Brown, of NCAN, said she hopes ECMC is quick but thoughtful in picking funding recipients; there’s no time to funnel it through advocacy organizations with no field experience.
“This money could make a huge difference … [but] it's most important that it goes to organizations that have relationships with students and have experience with helping students complete FAFSAs,” Brown said.
Scott said that Alabama Possible would likely use the money, first and foremost, to hire more support for her overworked staff, especially to operate the organization’s FAFSA Help Desk phone line. She said it has received more than three times as many calls and texts requesting support than in usual years, and employees are swamped.

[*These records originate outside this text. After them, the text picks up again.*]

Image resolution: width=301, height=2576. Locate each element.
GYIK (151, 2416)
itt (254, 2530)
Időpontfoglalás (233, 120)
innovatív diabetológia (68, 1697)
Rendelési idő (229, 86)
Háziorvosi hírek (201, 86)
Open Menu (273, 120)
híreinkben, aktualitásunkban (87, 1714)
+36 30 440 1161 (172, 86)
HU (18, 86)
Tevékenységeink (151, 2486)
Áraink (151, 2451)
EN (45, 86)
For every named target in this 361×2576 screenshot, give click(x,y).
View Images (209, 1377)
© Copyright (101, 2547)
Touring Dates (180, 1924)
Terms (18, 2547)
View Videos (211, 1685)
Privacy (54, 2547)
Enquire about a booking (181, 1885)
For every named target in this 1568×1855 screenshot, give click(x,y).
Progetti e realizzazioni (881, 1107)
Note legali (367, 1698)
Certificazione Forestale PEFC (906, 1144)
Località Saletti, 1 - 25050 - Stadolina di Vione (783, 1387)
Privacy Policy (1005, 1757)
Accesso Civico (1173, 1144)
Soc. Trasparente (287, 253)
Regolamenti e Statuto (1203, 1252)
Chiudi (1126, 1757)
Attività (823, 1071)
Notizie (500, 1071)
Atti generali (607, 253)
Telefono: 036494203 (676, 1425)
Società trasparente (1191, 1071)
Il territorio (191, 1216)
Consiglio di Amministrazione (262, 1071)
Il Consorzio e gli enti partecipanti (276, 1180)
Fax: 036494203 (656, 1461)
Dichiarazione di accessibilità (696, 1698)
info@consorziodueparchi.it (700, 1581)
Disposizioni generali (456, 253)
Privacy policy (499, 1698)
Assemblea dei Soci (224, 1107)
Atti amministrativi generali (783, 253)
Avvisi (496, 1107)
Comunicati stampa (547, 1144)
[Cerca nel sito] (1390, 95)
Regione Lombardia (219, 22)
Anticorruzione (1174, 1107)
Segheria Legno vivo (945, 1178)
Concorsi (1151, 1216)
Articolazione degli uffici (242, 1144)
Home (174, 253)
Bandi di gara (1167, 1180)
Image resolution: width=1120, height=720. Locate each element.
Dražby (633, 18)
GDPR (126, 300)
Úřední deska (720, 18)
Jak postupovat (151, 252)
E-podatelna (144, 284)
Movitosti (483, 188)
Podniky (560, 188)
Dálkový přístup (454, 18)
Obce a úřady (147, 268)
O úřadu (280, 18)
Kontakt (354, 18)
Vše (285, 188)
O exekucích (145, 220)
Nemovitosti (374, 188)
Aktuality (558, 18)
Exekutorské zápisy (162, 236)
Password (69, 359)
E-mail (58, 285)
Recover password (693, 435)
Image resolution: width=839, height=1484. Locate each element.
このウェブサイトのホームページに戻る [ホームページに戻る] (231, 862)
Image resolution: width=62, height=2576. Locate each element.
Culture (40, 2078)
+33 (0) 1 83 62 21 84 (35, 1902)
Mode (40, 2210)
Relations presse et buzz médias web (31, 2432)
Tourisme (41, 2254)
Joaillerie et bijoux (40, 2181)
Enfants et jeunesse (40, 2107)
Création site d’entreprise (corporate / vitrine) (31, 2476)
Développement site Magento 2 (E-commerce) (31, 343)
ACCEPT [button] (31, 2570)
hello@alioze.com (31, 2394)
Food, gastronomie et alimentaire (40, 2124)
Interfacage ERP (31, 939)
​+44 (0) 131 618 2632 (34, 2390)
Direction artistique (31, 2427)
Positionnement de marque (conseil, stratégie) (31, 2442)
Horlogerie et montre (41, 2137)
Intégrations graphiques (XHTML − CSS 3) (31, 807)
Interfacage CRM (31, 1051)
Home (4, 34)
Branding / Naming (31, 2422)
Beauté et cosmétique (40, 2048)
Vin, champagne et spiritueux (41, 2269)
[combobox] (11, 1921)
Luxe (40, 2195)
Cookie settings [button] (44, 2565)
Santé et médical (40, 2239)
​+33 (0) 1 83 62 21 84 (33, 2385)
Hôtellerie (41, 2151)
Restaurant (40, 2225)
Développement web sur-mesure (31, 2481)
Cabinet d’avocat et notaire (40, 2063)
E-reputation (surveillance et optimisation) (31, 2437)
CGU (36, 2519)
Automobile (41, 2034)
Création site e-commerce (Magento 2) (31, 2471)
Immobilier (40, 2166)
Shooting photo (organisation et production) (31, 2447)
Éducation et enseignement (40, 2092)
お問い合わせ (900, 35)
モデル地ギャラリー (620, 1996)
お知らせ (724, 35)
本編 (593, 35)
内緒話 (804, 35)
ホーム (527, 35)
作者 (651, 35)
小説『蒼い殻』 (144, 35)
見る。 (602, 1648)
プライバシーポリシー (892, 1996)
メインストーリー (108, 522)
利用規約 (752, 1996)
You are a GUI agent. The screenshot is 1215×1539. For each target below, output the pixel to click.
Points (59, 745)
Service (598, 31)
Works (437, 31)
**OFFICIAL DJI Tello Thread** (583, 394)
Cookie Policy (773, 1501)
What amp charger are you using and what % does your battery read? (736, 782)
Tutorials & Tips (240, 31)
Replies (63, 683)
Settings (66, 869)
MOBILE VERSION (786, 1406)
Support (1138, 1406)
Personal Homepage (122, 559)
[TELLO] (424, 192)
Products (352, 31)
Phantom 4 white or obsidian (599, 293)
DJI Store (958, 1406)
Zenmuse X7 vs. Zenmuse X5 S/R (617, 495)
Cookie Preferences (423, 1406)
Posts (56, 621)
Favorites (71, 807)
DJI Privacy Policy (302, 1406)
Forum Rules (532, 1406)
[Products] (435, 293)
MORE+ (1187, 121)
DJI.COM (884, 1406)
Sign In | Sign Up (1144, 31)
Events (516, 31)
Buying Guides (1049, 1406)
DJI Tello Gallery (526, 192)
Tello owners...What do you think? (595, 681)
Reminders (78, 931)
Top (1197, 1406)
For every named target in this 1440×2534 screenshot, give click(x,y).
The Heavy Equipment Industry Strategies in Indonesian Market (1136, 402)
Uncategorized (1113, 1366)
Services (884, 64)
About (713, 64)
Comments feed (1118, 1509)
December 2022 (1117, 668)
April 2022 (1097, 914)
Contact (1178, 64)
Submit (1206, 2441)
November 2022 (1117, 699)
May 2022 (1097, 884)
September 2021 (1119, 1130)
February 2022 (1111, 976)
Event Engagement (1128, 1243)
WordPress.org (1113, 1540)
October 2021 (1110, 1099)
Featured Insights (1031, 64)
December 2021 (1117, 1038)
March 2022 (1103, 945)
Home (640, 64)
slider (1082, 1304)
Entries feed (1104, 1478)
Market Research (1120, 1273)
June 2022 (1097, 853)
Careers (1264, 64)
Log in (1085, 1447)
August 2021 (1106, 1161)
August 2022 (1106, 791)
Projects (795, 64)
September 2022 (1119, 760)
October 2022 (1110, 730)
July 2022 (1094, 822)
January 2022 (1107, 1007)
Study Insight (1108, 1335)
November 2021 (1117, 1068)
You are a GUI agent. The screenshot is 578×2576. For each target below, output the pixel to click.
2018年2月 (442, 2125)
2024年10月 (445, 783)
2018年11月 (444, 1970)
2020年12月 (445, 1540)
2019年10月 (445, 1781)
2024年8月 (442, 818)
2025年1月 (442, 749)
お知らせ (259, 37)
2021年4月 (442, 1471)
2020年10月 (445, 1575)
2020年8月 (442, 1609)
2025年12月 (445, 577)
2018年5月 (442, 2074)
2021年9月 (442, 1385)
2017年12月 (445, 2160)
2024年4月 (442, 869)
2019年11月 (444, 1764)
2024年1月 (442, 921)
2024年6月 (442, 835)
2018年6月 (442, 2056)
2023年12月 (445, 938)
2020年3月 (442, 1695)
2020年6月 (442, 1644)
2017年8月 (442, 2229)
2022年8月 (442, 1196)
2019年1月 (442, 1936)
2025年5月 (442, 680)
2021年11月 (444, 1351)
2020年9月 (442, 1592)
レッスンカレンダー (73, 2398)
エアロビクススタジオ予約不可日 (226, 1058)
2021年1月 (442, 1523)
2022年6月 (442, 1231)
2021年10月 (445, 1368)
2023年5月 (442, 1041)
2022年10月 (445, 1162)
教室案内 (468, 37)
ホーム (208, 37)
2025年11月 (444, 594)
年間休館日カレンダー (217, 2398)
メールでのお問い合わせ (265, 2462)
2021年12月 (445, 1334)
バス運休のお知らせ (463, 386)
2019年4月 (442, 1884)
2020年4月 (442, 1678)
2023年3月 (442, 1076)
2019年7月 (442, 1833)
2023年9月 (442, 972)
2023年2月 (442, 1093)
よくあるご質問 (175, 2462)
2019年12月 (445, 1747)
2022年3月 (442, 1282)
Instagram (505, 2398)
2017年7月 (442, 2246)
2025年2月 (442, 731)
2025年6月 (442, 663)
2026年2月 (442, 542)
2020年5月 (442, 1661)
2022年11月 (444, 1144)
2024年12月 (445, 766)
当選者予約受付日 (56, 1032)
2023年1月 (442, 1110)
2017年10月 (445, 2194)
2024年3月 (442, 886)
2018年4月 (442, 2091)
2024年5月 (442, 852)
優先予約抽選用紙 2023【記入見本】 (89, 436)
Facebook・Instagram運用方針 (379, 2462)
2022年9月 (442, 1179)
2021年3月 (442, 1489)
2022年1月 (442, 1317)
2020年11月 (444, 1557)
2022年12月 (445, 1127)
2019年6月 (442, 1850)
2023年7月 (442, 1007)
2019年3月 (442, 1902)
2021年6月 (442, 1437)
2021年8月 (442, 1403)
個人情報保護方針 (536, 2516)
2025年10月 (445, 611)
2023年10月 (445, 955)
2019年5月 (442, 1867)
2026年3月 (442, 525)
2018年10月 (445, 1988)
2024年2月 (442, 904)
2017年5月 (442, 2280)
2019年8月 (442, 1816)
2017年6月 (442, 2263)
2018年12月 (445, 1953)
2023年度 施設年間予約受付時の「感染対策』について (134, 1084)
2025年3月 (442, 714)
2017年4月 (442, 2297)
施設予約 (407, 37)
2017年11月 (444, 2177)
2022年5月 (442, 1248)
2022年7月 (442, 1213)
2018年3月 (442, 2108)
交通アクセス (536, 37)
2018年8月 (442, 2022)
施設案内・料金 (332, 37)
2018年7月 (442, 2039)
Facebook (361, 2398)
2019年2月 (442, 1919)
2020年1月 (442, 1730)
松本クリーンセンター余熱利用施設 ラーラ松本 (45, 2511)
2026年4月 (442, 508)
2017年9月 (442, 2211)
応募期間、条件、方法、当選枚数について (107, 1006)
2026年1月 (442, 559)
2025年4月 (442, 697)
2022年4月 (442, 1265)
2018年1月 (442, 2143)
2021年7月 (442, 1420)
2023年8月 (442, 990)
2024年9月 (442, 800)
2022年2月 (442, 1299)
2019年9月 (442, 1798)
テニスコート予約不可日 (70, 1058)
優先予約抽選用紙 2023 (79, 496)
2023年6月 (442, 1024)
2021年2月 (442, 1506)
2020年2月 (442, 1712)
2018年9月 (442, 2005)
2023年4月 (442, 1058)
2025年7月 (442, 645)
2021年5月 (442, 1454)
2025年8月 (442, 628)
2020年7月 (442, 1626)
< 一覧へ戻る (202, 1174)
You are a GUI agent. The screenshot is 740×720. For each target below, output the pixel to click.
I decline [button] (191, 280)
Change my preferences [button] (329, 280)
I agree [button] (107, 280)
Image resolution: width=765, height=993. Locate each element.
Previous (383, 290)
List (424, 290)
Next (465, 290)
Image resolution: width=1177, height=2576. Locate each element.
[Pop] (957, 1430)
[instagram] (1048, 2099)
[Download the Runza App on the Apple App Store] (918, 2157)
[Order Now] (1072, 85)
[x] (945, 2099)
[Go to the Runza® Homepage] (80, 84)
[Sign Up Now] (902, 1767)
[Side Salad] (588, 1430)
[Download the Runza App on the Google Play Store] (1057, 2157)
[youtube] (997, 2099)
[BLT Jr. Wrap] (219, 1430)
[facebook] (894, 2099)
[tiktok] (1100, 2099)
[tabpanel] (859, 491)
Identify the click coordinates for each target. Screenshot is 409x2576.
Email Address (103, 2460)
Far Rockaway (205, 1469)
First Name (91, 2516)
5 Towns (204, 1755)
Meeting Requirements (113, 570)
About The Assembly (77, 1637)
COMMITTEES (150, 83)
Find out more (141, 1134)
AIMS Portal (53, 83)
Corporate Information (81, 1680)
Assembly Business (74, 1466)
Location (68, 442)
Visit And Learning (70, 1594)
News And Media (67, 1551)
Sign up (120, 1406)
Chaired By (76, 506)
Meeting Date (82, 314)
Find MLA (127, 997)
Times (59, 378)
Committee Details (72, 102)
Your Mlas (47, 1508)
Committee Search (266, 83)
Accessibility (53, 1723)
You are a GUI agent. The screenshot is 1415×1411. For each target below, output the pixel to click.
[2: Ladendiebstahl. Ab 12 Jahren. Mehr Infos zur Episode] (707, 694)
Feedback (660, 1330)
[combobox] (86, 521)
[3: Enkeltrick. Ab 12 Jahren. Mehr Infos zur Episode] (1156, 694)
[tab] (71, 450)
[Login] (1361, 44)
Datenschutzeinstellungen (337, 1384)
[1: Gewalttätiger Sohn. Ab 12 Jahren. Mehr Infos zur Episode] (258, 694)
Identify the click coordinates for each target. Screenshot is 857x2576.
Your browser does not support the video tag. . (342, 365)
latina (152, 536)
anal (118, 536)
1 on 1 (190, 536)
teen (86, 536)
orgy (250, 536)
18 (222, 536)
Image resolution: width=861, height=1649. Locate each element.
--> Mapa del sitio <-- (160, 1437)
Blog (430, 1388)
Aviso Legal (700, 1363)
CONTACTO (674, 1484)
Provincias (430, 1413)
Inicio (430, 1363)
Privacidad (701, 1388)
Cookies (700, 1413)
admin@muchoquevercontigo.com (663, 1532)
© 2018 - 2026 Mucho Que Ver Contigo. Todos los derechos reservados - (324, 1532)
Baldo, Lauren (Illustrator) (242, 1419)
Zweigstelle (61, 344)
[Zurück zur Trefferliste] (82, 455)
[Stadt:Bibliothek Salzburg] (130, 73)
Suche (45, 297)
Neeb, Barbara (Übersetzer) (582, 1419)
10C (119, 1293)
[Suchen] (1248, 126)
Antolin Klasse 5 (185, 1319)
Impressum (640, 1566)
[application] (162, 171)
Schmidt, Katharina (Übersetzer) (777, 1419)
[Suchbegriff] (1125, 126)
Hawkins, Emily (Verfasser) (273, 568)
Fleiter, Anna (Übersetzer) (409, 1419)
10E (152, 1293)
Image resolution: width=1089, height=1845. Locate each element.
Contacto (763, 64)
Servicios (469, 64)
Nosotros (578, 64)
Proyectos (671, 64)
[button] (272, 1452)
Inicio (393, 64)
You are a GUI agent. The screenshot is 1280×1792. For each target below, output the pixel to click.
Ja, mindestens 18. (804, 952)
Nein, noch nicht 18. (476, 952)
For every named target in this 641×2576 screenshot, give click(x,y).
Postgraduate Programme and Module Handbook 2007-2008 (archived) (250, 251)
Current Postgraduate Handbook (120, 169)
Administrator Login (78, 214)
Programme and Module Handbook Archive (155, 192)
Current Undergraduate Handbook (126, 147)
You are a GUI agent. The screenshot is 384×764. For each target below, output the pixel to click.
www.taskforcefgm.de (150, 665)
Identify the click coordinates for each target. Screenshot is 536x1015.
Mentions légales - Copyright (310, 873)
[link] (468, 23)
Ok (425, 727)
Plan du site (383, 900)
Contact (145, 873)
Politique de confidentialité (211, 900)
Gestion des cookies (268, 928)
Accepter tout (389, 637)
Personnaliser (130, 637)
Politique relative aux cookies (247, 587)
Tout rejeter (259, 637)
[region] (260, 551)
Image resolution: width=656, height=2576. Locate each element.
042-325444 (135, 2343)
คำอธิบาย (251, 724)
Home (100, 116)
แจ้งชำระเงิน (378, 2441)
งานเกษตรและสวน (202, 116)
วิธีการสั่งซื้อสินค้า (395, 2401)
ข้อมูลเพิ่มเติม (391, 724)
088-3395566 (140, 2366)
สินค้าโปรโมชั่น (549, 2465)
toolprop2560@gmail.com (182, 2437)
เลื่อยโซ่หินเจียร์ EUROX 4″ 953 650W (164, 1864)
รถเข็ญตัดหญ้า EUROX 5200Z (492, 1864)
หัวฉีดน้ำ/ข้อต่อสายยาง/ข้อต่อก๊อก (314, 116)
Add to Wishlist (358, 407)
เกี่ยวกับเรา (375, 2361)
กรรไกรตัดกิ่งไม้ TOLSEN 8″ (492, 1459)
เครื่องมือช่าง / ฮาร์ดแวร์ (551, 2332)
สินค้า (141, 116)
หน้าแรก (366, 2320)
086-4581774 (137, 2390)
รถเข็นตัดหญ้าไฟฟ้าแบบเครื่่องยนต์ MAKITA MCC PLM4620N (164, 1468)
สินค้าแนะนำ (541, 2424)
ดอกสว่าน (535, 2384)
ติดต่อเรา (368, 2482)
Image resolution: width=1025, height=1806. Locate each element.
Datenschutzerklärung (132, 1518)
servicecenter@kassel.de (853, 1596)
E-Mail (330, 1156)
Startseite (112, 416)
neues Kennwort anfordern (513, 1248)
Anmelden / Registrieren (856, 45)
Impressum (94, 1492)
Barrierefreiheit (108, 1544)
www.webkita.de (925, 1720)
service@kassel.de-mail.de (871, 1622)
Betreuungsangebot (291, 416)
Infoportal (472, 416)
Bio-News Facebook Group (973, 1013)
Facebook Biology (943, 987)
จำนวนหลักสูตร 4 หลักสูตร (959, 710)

After that, Scott said she’d focus on building a widespread marketing campaign—billboards, mailers, television ads, radio spots—to raise awareness and “meet students where they’re at” after they leave high schools for the summer.
Moreno, of ISAC, would take a different approach: Instead of funding their own operations, they’d siphon all the money to school districts.
“Marketing is great, media is great, getting the word out is important,” she said. “But we facilitate FAFSA data exchange, so we actually have the names of these students who haven’t filled it out. At this point, we need to be helping districts reach out to them directly.”
Moreno said ISAC has already examined its FAFSA exchange data and identified the largest high schools in the state with the highest FAFSA completion declines. If the agency received $1 million or even half of that, she said it is spring-loaded to offer stipends to counselors at those schools who could then work through at least June to help the students they know need support, with her statewide staff on hand for backup. ISAC officials would use any leftovers to incentivize students and families to come to them, subsidizing transportation and meals the same way districts do during the school year.
“We could host 400 FAFSA help sessions across the state and facilitate targeted outreach from high school counselors by giving them money to work past graduation and our data to know who to contact,” she said. “You need backbone organizations like ours to help make this money go further, faster.”
ISAC’s “very ambitious goal,” Moreno said, is to get FAFSA completions on par with last year’s before the end of the summer—an increase of 16,000 forms between now and September.
“It’s a reach, we know, but I’m cautiously optimistic that if anything is going to work, it’s the plan I just laid out,” she said. “There’s too much on the line not to go for it.”